Homeowners are angry about skyrocketing hydro bills. Manufacturers warn that uncompetitive industrial rates could cause them to take their business elsewhere. And blame is landing squarely on a government under fire for spending $1-billion to relocate gas plants, and more than that for new wind and solar power that might not really have been needed.
In short, Bob Chiarelli will have an obvious imperative when he delivers Ontario’s long-term energy plan before the end of this year. One way or another, the provincial Energy Minister needs to show cost containment somewhere on the horizon.
There’s not much Mr. Chiarelli can do now about the gas, wind and solar costs, most of which are locked in. But within the energy sector, there is chatter that he is grappling with one very contentious option: further scaling back the province’s spending on nuclear power.
Already, it has been revealed that the province will not proceed with long-standing plans to build two new nuclear reactors at the Darlington generating station. Now, amid whispers that the long-term plan will show nuclear’s share of the energy supply mix shrinking to somewhere between 40 and 45 per cent from 56 per cent, the question is whether the province will ramp down plans to invest in existing reactors as well.

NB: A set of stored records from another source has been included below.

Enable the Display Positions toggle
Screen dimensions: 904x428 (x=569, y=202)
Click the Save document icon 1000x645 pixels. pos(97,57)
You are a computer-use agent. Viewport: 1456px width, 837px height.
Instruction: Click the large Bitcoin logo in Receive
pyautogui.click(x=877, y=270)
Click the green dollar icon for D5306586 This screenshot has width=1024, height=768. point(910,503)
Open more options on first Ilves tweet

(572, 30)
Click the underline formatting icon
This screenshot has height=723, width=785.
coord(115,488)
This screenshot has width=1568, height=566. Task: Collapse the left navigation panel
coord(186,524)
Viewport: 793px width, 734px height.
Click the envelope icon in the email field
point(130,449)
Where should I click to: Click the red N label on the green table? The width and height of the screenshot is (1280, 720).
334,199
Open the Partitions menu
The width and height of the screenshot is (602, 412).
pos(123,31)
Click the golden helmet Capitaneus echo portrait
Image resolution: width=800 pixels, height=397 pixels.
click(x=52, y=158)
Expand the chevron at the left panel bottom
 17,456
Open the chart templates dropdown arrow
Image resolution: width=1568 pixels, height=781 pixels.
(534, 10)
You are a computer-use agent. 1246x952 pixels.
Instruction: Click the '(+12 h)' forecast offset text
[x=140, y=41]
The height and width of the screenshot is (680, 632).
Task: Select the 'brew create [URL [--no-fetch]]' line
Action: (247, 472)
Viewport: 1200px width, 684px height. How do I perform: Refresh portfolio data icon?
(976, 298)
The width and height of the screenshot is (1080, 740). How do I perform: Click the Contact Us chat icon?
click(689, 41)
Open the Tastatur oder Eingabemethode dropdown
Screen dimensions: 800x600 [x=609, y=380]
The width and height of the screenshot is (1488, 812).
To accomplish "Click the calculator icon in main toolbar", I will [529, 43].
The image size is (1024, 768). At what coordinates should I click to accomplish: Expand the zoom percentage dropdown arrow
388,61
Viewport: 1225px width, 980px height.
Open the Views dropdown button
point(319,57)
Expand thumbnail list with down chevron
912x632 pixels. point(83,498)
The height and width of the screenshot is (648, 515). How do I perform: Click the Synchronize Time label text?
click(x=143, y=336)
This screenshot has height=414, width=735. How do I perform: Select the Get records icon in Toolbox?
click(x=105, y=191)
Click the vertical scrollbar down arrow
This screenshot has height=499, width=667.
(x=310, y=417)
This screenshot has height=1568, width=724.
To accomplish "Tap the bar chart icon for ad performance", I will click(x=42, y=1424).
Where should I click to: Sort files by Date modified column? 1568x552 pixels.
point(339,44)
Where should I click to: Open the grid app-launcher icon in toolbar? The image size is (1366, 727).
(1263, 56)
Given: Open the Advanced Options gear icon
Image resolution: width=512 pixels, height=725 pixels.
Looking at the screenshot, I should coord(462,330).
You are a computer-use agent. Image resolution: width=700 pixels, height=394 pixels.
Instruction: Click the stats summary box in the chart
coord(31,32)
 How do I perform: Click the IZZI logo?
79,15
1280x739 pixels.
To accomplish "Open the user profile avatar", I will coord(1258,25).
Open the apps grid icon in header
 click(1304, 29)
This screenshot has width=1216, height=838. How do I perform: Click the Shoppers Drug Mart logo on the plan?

While such a move would likely be attributed to a focus on conservation, it would mostly be reflective of decreased demand caused by slower-than-expected recovery from recession. The province currently has a big surplus of power, with many gas plants sitting idle – and that’s before two new such plants and a whole lot of wind power come online in the next few years.
The lack of demand helps explain why some within the sector are arguing that the province should scrap plans to keep its aging reactors at the Pickering generating station open until 2020. Doing so, they contend, would save hundreds of millions of dollars in life-extension and surplus generation costs.
That, however, would also require Mr. Chiarelli to delay plans for refurbishments at both of the province’s other nuclear plants – Darlington and Bruce – starting around 2016. That’s because part of the reason Pickering is supposed to stay operational until 2020 is to make up for lost generation while some Darlington and Bruce reactors are taken offline. Even with decreased demand, it would be enormously risky to reduce output at all three nuclear stations at once.
While Mr. Chiarelli has been unequivocal that the refurbishments will happen at some point, slowing one of them would have the added advantage of helping put off some more costs. But both the publicly owned Ontario Power Generation (which operates Darlington) and the privately owned Bruce Power are currently arguing that their refurbishments are of the highest priority. Mr. Chiarelli has to take into account warnings that without prompt refurbishments the reactors could face untimely closings.
He also has to consider the potential impact on a nuclear sector that is already struggling mightily. Between shutting Pickering early and delaying one of the refurbishments, a government that has identified jobs as its highest priority would be taking away thousands of them.
Those caveats, not to mention worry of low-balling demand and getting caught without enough supply at peak times, could well be enough incentive to stay the course. But for a government under siege, hastening Ontario’s decreased reliance on nuclear could offer savings that are hard to resist.